Open dhowe opened 5 years ago

dhowe commented 5 years ago

Support 'JUSTIFIED' alignment as an option for textAlign(), so that we can have text that looks like below. Note: we would need to check that the optional 'width' param was specified to text() when using this alignment. If I remember correctly there is an nice dynamic programming solution to this problem.

image

rdslade commented 4 years ago

Planning to work on this issue!

dhowe commented 4 years ago

Great. Note that in some of the approaches discussed online, extra space characters are added to extend the line, however this is not what we want here - rather we need to adjust the start position of each word

aditya-shrivastavv commented 1 year ago

Does anybody have an idea on how to implement this

dhowe commented 1 year ago

There is a somewhat well-known algorithm for this by Knuth/Plass (included in TeX/LaTeX) that uses dynamic programming - you can read about it here. There are also existing js libraries (here is one) that implement it, though I haven't tried any...
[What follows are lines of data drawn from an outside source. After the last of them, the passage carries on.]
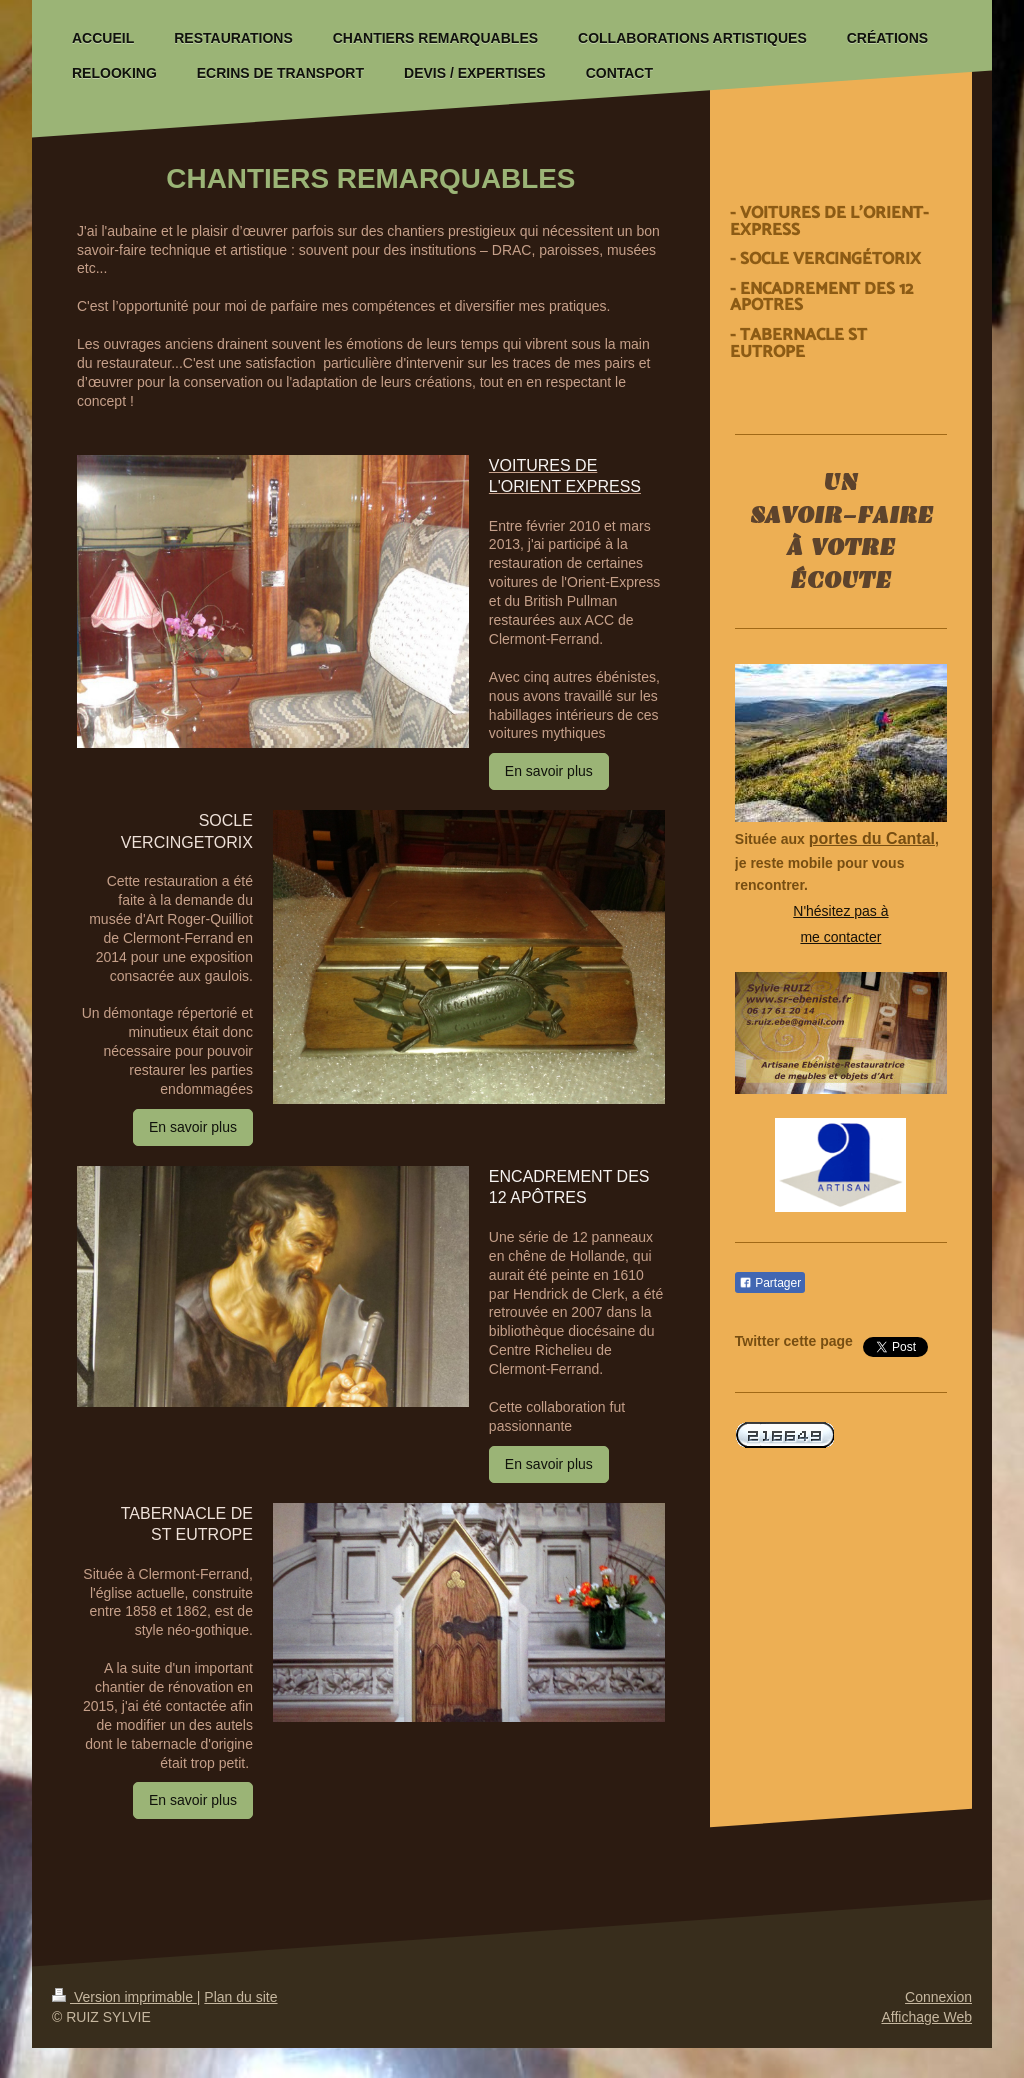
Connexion (938, 1997)
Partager (770, 1283)
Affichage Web (926, 2017)
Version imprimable (124, 1997)
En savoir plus (549, 771)
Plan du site (240, 1997)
aditya-shrivastavv commented 1 year ago

I found a new way of doing it. since we have opentype.js library already being used in the project we can make use of it's letter spacing method if possible. check here - https://github.com/opentypejs/opentype.js/pull/219

aditya-shrivastavv commented 1 year ago

@davepagurek @dhowe should i try to implement this leetcode question's algorithm here ?

davepagurek commented 1 year ago

@aditya-shrivastavv I think something like that would be good, specifically the approach of first placing words into each line until they no longer fit before breaking to the next line. However, for us, width is based on pixels rather than characters. Then, rather than padding with spaces to reach a total character count, we would split lines on spaces and position the x value of each word so that they are evenly spaced, with the first word is aligned with the left of the block and the last word of the line is aligned with the right of the block.

dhowe commented 1 year ago

a few things to note:

davepagurek commented 1 year ago

For performance, from my own testing, I've found that rendering in smaller chunks can be fine as long as we avoid push/pop, which saves and restores a fair amount of state. So this could mean keeping track of incremental position changes and then manually resetting with a translate. Anyway, agreed, it's a good thing to keep in mind and measure!

limzykenneth commented 1 year ago

Just to mention, we may need to take into account hyphenated word break or quite often justified text would look quite weird with large gaps between words or characters. That will require its own algorithm as well if we want to do it properly as there are specific rules around how English word should be broken up with hyphens, and that's also not considering other languages and scripts as well.

Ideally there is a library or even browser API that can do all the implementation for us so we don't have to start from scratch.

dhowe commented 1 year ago

This library seems to do all of what we need, including handling hyphenization, as @limzykenneth correctly notes, but it would require non-trivial testing to make sure it can be integrated smoothly with our existing text-rendering routines

munusshih commented 10 months ago

I almost feel like instead of relying on another library, we can probably hard code something like this: https://riptutorial.com/html5-canvas/example/19482/justified-text

But then at the same time, I feel like incorporating this might requires more discussions and thinking. One of the issues with the library suggested by @dhowe is that it's using another library hyphen which only supports English right now. I've test it on Mandarin and Arabic, and it didn't seem to work on neither of them.